No, never mind. None of it qualifies as being anything even close to the coolness of hitting Mos Eisley in search of a ride to the stars. But the debacle booted me into the world, to finish my bid—unsuccessfully—for an Olympic archery spot, to drop out of college and start coaching sailing to make a living, and to spend some time calling an old Ranger 29 sloop home. Not bad, really ... except a gawky, never-been-kissed, bespectacled little girl in too-big clothes, with a too-big store of trust, doesn’t make a good heroine for that kind of story.
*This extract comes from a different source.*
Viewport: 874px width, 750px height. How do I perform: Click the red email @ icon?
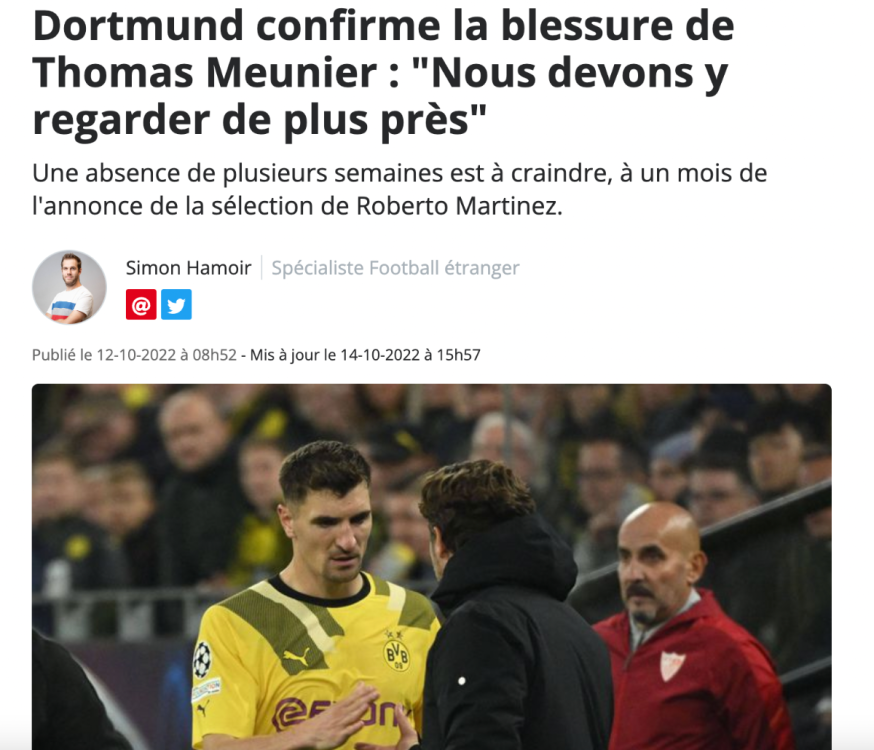141,304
That unpretty, too-skinny teen did have a talent though: she could read like a devil. She could read and synthesize everything she read. And she read a lot. So she could learn from the absolute greats. The stars of the big shows. She could sit at the knee of coaches like Phil Jackson (oh, those unstoppable Three-Peat Chicago Bulls of the mid-‘90s), with his book Sacred Hoops: Spiritual Lessons of a Hardwood Warrior, and learn about sports psychology and mindfulness (the mindfulness she would refine much later as a still-awkwardly-dressed public defender with a yen for yoga). She could learn from these greats and slather their wisdom all over her choke-prone efforts to shoot or sail her own way to golden whatevers.

I pulled out my old copy of Sacred Hoops today. Perhaps with a thought to read it again after all these years, given this whole archery-rebirth thing. Or maybe just to see this water-warped, torn relic that traveled with me to a coaching gig at a yacht club in Chicago, to finishing my undergrad work in Hawaii, to managing a sailing program and campaigning a Europe dinghy in the San Francisco Bay Area, to law school in the Midwest, to sitting in storage on the Gulf Coast. Maybe this book should snuggle into the bright-orange backpack that holds my archery gear, and maybe I should toss the whole kit in the RV and point us north (the Bosun and Boat Dog, too!) to find an old friend ... a fellow I once knew. Or I didn’t know him; that ungainly girl in navy-blue sweats, with an XL t-shirt on her 110-pound frame, knew him. An old friend who knows archery like few others. An old friend who, long, long ago, maybe didn’t think that that ungainly little girl was so very hopeless as she perhaps thought herself. Who says now on the phone (after watching a couple videos from my practices this week) that maybe the archery form he saw in those videos has some substance to it.

Anyway, I’ve had this copy of Sacred Hoops a long time. It still has a scrap of notes from college tucked in its pages. And maybe it needs a new adventure.